* **EXERCISE MATERIALS**:
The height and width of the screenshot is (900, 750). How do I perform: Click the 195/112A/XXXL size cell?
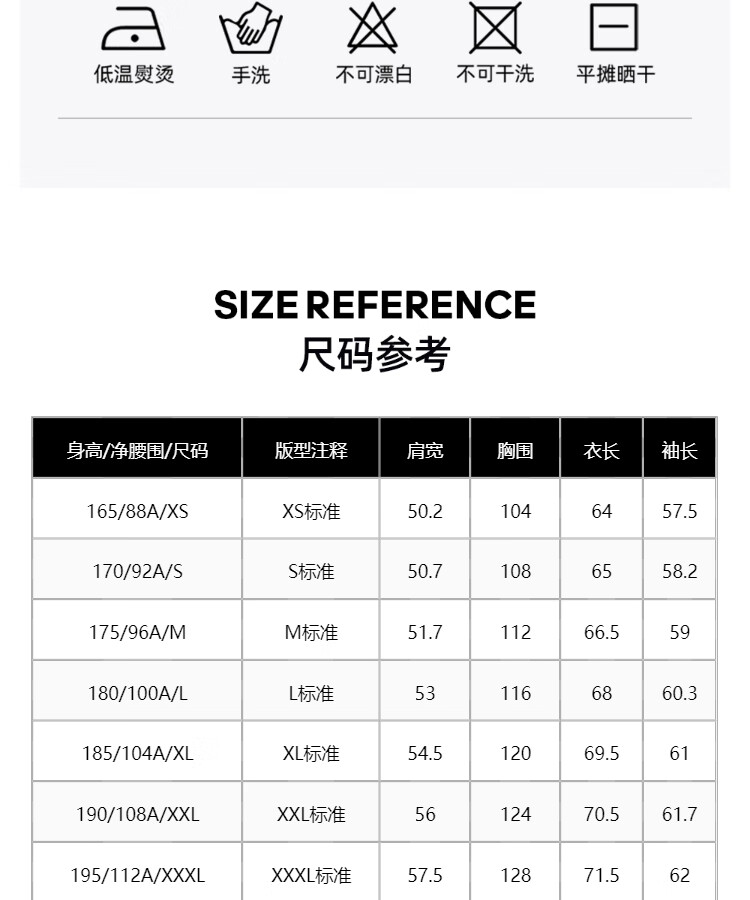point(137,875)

--

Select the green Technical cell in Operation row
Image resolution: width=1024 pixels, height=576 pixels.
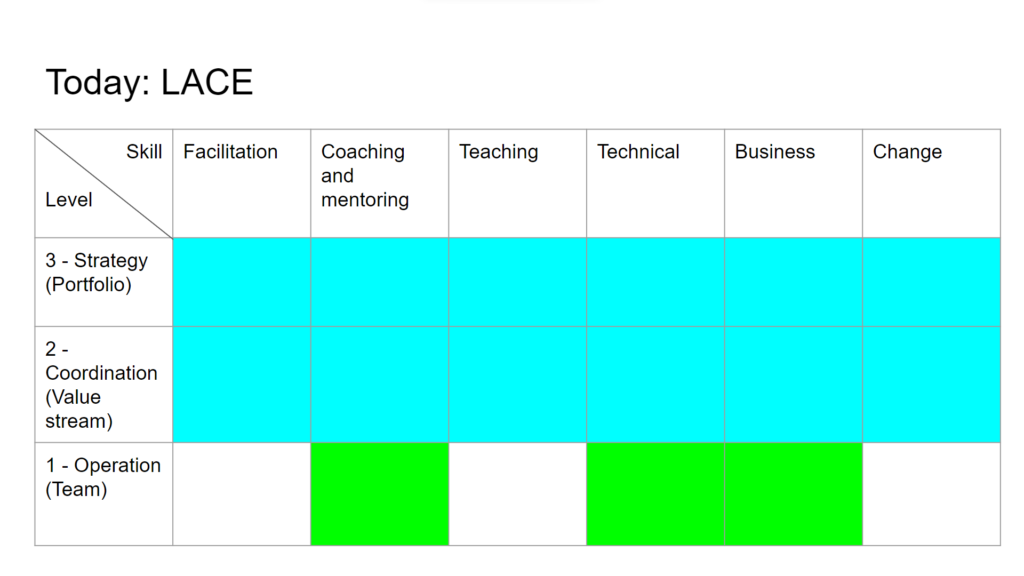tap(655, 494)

* * *

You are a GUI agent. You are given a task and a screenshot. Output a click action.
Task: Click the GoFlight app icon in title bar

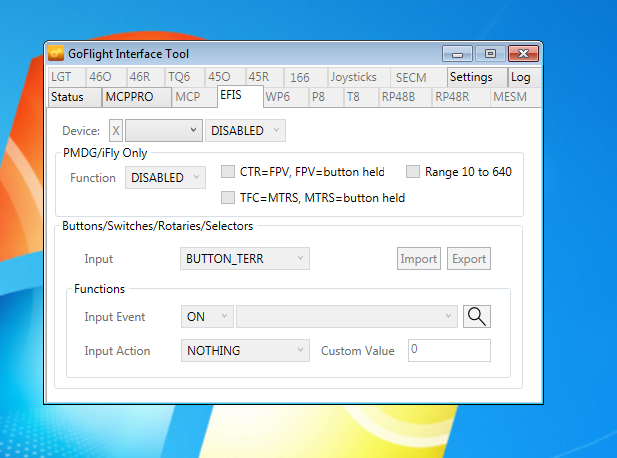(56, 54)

* **INSTRUCTIONS FOR THE TASK**:
Return the lines from the line containing "Select the green" to the line containing "tap(655, 494)", both included, and nothing else. Leave out the pictures.

* **PROBLEM SOLUTION**:
Select the green Technical cell in Operation row
Image resolution: width=1024 pixels, height=576 pixels.
tap(655, 494)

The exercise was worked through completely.